Waiting for the initial global list
registry_queue_init performs a roundtrip internally, so by the time it returns the GlobalListContents already holds all currently advertised globals. You do not need to call roundtrip again just to enumerate globals:
let (globals, event_queue) = registry_queue_init::<State>(&conn).unwrap();
// Safe to call immediately — the list is already populated
globals.contents().with_list(|list| {
assert!(!list.is_empty(), "compositor advertised no globals");
});
Handling global removal
Multi-instance globals—wl_output (monitors), wl_seat (input devices)—can be added and removed at any time.

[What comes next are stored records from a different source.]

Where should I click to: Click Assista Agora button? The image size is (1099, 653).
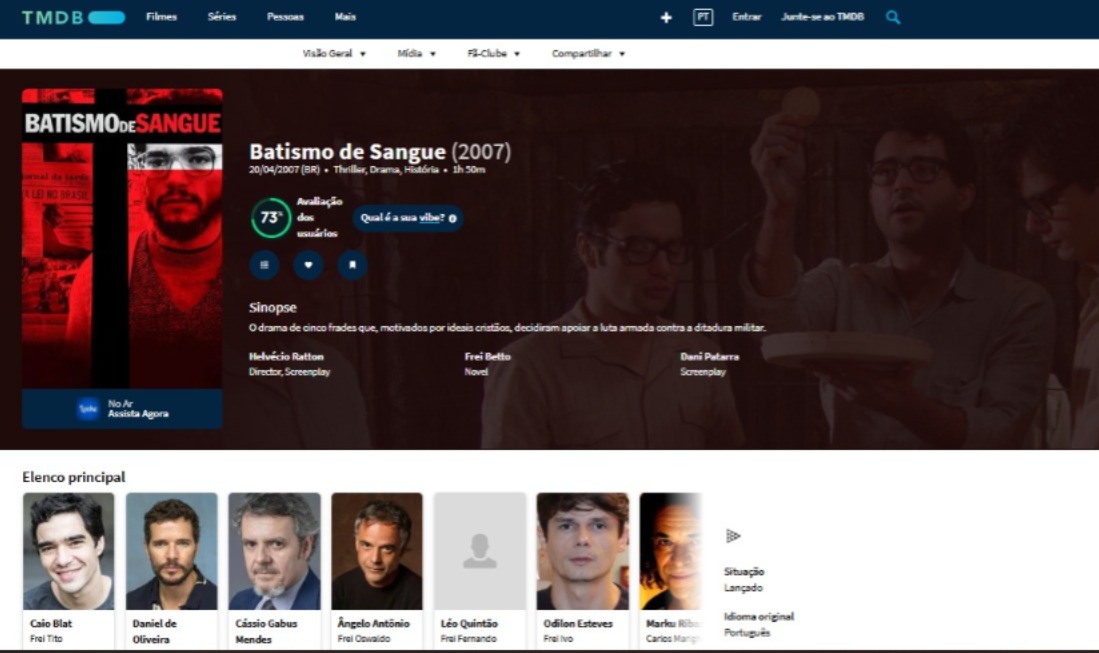(x=138, y=414)
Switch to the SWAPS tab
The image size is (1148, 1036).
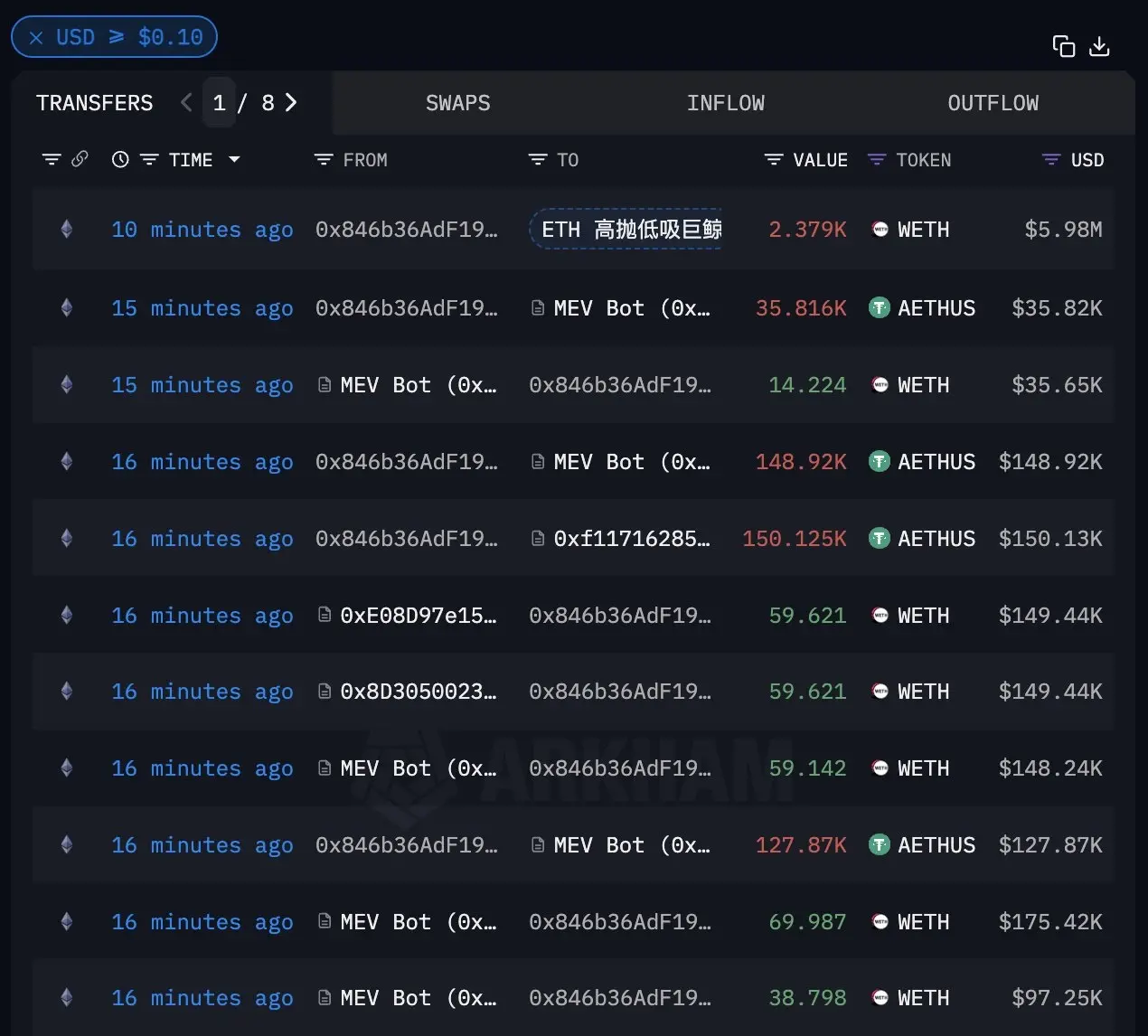457,103
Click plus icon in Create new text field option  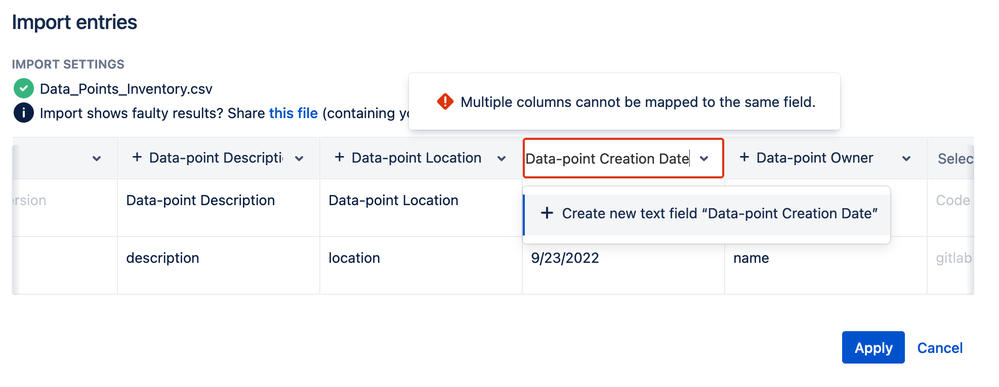point(547,214)
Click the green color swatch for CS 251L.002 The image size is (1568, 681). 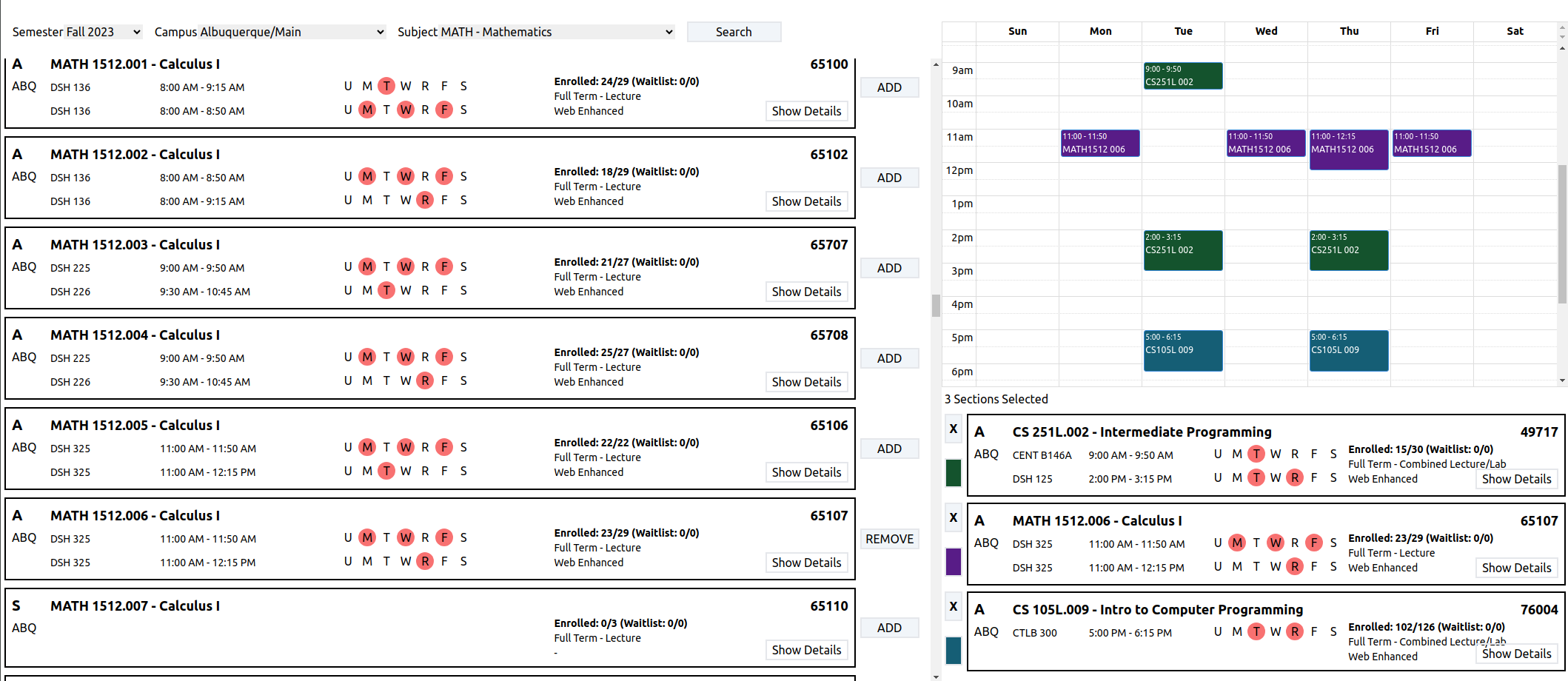953,473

GlobalListContents automatically removes the entry when it receives wl_registry.global_remove, but you still need to clean up any proxies you bound from that global in your Dispatch<WlRegistry, GlobalListContents> handler:
impl Dispatch<wl_registry::WlRegistry, State> for GlobalListContents {
fn event(
&self,
state: &mut State,
_proxy: &wl_registry::WlRegistry,
event: wl_registry::Event,
_conn: &Connection,
_qhandle: &QueueHandle<State>,
) {
if let wl_registry::Event::GlobalRemove { name } = event {
// Remove any bound object whose name matches
state.outputs.retain(|o| o.registry_name != name);
}
}
}
Do not use GlobalList::bind() for multi-instance globals like wl_output and wl_seat. bind() looks up globals by interface name and returns the first match, which is not reliable when multiple instances coexist. Handle those globals in your Dispatch<WlRegistry, _> implementation using the raw registry.bind() call, keyed on the numeric name.
Destroying the registry
GlobalList::destroy() attempts to destroy the underlying WlRegistry object using the wl_fixes protocol extension (available on compositors that support it). This frees server-side resources and stops dynamic registry events from being delivered:
// globals is consumed; no further registry events will arrive
globals.destroy();
If the compositor does not support wl_fixes, the call is a no-op—the registry object remains alive for the lifetime of the connection.